**À compléter**
[a] Recopiez mot pour mot le passage de la discussion sur le « vin de plaisir » qui commence par les mots contenant "I have found" et se termine par "for your suggestions!".
[b] Prolongez la discussion sur le « vin de plaisir » et le « quaffable wine » en reprenant juste après son dernier message.

**Document**
......

# vin de plaisir



## behavebabyyeah

Bonjour à tous,
en lisant ce fil: vin gourmand, j'ai découvert l'expression 'quaffable wine'.
De nos jours, j'entends souvent parler de "vin de plaisir" (et même "vin des copains"), c'est à dire, je pense, que ce n'est pas un grand vin, mais qu'il est bon quand-même (donc, qu'il faut l'acheter, quoi ;-)
Pensez-vous que "quaffable wine" est à même de transmettre le même message que "vin de plaisir"/"vin des copains" ?

D'avance, merci, and again: happy anniversary WR!

****

I have found these two definitions: cambridge and collins and I was hoping to get a confirmation from a native English speaker.
Thank you all for your suggestions!


----------



## wildan1

Hello behavebabyyeah,

Your Collins dictionary reference confirms your question: _quaffable_ means "pleasant to drink".

It usually applies just to wine and perhaps beer--not water or soft drinks--referring to a pleasant (but not necessarily complex) tasting experience.


----------



## behavebabyyeah

Thanks a lot Wildan1, so it works. I've learnt something new again today


----------



## Keith Bradford

To quote Terry Pratchett: "Quaffing is like drinking, only you spill more."

Quaffable doesn't exactly mean pleasant to drink, it means "pleasant, undemanding and cheap enough to drink in large quantities".


----------



## behavebabyyeah

Hmm, ok...

......

**Lignes de données**
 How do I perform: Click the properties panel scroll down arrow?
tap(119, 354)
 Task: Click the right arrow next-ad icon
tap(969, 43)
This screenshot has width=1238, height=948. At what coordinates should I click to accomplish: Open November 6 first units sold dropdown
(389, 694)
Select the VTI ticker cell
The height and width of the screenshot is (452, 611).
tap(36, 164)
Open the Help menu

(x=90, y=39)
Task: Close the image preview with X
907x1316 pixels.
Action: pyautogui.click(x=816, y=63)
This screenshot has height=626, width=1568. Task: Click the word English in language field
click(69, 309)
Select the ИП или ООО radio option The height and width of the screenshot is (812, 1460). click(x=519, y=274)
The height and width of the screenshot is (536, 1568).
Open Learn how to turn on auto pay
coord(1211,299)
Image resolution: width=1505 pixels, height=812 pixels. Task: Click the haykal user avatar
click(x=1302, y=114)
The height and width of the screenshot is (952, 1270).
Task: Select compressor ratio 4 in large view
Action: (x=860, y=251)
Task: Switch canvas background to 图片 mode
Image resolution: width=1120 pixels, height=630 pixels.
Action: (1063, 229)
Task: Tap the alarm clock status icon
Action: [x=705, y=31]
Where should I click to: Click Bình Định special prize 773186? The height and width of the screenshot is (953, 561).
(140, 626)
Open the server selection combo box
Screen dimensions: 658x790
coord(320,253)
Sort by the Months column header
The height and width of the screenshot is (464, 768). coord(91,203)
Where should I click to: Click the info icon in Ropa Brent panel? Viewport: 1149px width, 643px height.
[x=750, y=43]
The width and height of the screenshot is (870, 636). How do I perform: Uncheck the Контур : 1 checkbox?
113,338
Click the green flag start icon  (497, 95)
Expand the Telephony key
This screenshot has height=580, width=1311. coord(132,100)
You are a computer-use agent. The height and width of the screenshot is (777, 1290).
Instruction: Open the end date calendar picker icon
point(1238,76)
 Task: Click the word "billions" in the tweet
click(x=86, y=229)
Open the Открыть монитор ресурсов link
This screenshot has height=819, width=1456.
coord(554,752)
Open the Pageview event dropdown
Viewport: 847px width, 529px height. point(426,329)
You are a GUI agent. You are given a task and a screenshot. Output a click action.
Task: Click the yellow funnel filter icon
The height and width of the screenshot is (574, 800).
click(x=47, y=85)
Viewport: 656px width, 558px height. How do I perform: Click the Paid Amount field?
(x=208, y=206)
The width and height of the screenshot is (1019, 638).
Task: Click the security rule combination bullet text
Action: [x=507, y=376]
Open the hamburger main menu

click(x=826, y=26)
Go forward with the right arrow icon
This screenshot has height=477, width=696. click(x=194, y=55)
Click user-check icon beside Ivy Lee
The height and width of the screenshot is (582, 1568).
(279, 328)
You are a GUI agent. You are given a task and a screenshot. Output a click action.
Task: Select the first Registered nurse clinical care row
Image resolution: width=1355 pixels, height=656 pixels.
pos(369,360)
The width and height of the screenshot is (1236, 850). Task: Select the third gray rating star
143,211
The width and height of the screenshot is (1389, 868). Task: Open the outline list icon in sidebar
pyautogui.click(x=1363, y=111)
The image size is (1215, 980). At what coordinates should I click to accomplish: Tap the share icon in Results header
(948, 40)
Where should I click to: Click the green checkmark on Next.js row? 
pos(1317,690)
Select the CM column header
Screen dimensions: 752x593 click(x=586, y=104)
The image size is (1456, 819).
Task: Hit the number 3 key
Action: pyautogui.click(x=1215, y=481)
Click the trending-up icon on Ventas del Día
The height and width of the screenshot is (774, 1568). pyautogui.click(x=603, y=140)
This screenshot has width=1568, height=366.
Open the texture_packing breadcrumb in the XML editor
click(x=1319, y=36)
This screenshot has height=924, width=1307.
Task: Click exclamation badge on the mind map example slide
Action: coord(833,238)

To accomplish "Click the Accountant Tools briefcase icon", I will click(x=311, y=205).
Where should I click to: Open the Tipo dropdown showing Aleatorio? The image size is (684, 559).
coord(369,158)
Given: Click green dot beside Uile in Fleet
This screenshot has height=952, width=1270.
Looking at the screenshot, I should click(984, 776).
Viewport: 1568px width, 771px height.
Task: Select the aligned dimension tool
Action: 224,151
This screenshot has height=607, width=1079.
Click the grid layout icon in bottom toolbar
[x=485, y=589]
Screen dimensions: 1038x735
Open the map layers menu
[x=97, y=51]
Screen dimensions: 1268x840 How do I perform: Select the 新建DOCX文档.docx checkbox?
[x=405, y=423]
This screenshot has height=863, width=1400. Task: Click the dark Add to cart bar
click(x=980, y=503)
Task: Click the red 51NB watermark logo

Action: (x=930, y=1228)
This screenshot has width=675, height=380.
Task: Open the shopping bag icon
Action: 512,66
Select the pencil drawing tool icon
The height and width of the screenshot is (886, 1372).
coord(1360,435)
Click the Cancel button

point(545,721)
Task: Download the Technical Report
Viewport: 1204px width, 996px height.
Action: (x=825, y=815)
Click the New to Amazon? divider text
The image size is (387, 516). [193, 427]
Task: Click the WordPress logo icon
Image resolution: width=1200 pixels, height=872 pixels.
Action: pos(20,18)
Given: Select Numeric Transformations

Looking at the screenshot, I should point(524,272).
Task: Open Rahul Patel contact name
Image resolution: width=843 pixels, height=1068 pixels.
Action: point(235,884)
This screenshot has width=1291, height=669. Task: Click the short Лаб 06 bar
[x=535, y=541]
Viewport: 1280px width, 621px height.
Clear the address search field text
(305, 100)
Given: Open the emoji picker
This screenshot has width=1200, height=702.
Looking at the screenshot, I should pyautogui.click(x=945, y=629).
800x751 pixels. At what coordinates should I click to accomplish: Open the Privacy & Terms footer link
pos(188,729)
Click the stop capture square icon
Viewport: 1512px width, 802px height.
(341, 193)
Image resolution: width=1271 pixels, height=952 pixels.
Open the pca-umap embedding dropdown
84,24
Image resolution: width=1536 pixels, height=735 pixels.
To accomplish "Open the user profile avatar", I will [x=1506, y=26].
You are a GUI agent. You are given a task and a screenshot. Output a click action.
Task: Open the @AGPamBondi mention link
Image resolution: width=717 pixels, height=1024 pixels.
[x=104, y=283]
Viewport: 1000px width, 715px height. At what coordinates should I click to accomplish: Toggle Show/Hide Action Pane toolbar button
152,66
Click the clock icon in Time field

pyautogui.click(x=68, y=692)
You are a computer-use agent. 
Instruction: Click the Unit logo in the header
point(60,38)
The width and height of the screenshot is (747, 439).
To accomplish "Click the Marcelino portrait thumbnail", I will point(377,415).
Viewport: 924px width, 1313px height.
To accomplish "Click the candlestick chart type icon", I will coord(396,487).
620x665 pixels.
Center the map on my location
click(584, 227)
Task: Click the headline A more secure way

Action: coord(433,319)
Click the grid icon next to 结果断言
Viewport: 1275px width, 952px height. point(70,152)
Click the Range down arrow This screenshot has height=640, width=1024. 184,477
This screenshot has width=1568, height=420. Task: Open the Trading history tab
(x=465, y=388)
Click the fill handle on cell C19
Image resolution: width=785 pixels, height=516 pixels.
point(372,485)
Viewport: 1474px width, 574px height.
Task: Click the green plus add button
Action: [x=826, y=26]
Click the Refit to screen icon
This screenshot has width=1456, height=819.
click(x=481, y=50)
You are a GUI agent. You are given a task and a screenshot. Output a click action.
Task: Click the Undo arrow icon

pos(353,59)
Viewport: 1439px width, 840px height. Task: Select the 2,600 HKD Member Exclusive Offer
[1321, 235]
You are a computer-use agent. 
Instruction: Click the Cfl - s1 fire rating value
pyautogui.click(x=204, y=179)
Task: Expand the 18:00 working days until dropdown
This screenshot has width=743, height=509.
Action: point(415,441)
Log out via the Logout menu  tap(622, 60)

......

**Résultats**
[a]
I have found these two definitions: cambridge and collins and I was hoping to get a confirmation from a native English speaker.
Thank you all for your suggestions!

[b]
I often take English speakers to taste wine at a domaine where the wine is not exceptional, but is described by the winegrower as "vin du plaisir", "vin des copains" (argument de vente bien sûr) so perhaps, I shouldn't start using 'quaffable' then. I usually tend to say 'easy to drink', 'friendly', 'light wine', although I know there is no such thing as 'friendly wine' (encore que!).
Thanks for your input Keith.


----------



## Kwistax

Keith Bradford said:


> To quote Terry Pratchett: "Quaffing is like drinking, only you spill more."
> 
> Quaffable doesn't exactly mean pleasant to drink, it means "pleasant, undemanding and cheap enough to drink in large quantities".



Quaffable serait donc "vin facile" plutôt.

Pour "vin plaisir", je propose "friendly wine".


----------



## behavebabyyeah

To me, "drinkable" sounds too negative - I am not sure the winegrower would you use this term, hoping to sell his wine.
What do you mean with "arch"? Is the winegrower likely to use "quaffable", even though it is arch, in order to sell his wine?

Thanks


----------



## Glasguensis

In British English I see drinkable as more literal - more like the French buvable. Quaffable implies that you're going to enjoy it, more than simply survive the experience.


----------



## Lucky19

What about congenial wine ?


----------



## behavebabyyeah

I think that's a very good suggestion!
And at least now, I have a long list to choose from!


----------



## wildan1

Those equivalent expressions to quaffable could be _A pleasant wine that's easy to drink_, or _A wine you won't tire of drinking._ 

The wine is pleasant, but no comment on true quality.


----------



## kmayna22

Hello,

I also have a question about this term. 

I am translating a winery's website:

"*Nos vins de plaisir,* issus d’une surmaturation du raisin qui apporte ampleur et onctuosité à ces vins doux naturels."

I have never heard the term quaffable, so I am looking for a different word but can't think of _the one_. I was thinking something like "*affordable*" but that isn't positive enough.

Any suggestions would be greatly appreciated!


----------



## tartopom

Fun wines?
Easy-drinking wines?


----------



## wildan1

kmayna22 said:


> something like "*affordable*" but that isn't positive enough.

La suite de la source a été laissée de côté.